Café anota forte baixa na B3 e na Nymex manhã desta 4ª feira

Às 10h04 (horário de Brasília) desta quarta-feira (3), o contrato de julho do café arábica negociado na Bolsa Brasileira (B3) operava em estabilidade, cotado a US$ 327,00 por saca de 60 kg. Já o vencimento de setembro cedia fortes 1,83%, a US$ 300,65/sc.

Na Bolsa de Mercadorias de Nova York (Nymex), os ativos equivalentes apresentavam perdas 1,81% e 1,40%, cotados a US$ 254,50/sc e US$ 249,30/sc, respectivamente.

Nesta manhã, os agentes do mercado repercutem novos dados de exortação da Indonésia. De acordo com dados do governo do país, os embarques em abril somaram 400 mil sacas de 60 kg, volume 66,99% superior ao registrado em março.

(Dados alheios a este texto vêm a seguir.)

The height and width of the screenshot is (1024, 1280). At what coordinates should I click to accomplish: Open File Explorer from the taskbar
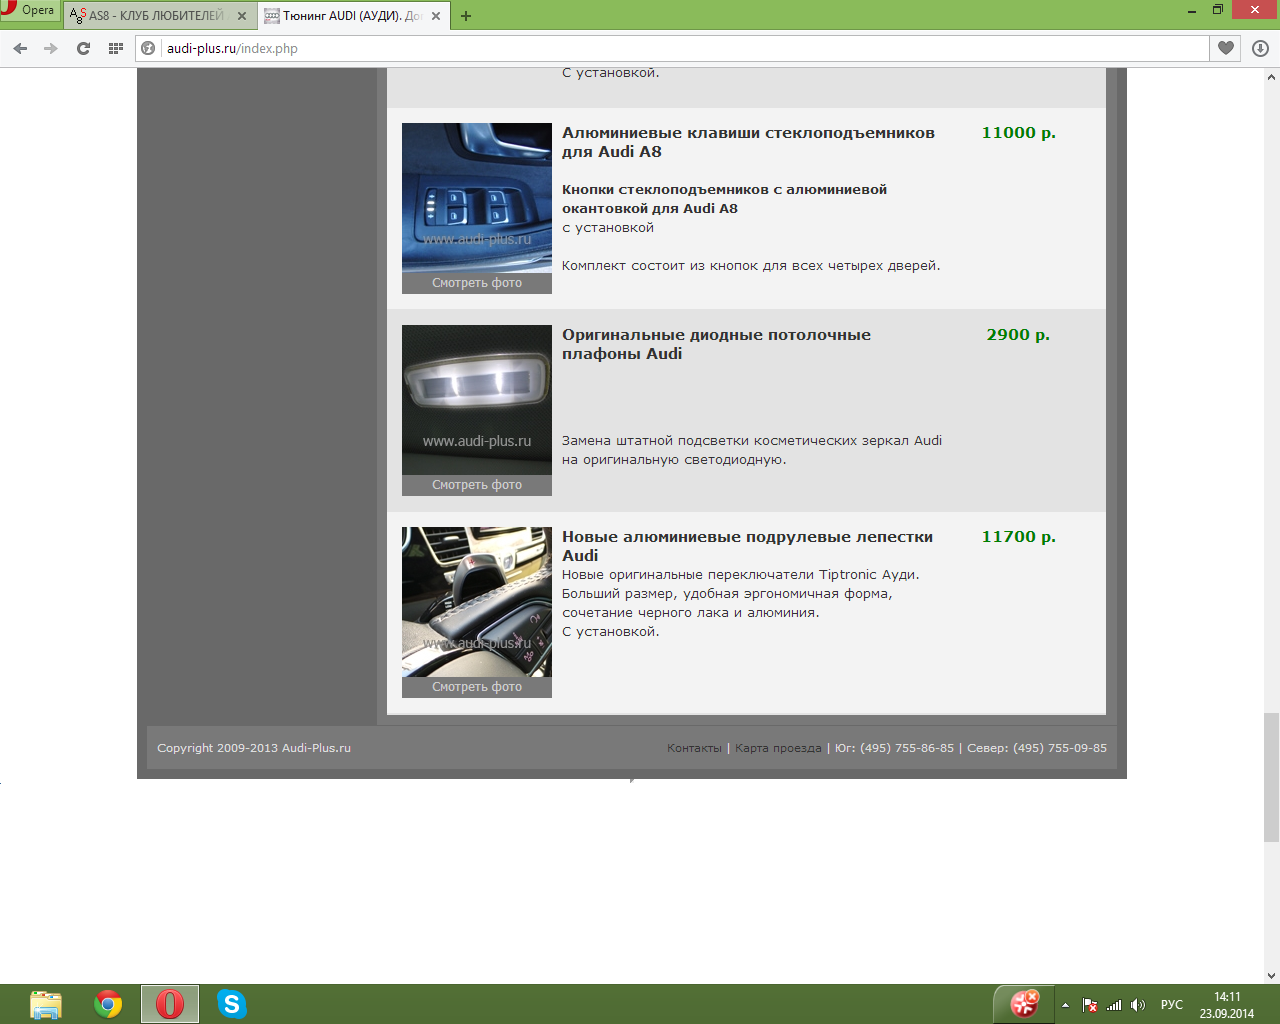tap(46, 1004)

Apesar da recuperação mensal, o resultado ainda ficou 10,19% abaixo do observado em abril de 2025. No acumulado em 12 meses, porém, os embarques mantêm desempenho expressivamente positivo, somando 10,73 milhões de sacas entre maio de 2025 e abril de 2026, alta de 68,00% frente às 6,39 milhões de sacas registradas no período anterior.

Paralelamente, os investidores avaliam os efeitos das novas propostas tarifárias do governo dos Estados Unidos para exportações do Brasil. O Escritório do Representante Comercial dos EUA (USTR) divulgou duas novas propostas tarifárias no âmbito da Seção 301, a primeira, específica contra o Brasil, prevê tarifa adicional de 25% e tem como base questionamentos sobre práticas comerciais brasileiras, e a segunda, de escopo mais amplo, está relacionada à investigação sobre importações associadas ao trabalho forçado e prevê tarifa adicional de 12,5 p.p. sobre produtos de determinadas economias, incluindo o Brasil.

Em ambas as propostas, a maior parte dos cafés brasileiros aparece na lista de exceções, enquanto o café solúvel permanece fora das isenções. Dessa forma, caso as medidas sejam mantidas nos termos atuais, o solúvel ficaria exposto à tarifa adicional de 25% na proposta específica contra o Brasil e a mais 12,5 p.p. na proposta sobre trabalho forçado.

As medidas ainda não representam decisão definitiva do governo norte-americano, com audiências públicas previstas para 6 de julho, no caso da proposta específica contra o Brasil, e 7 de julho, na investigação sobre trabalho forçado.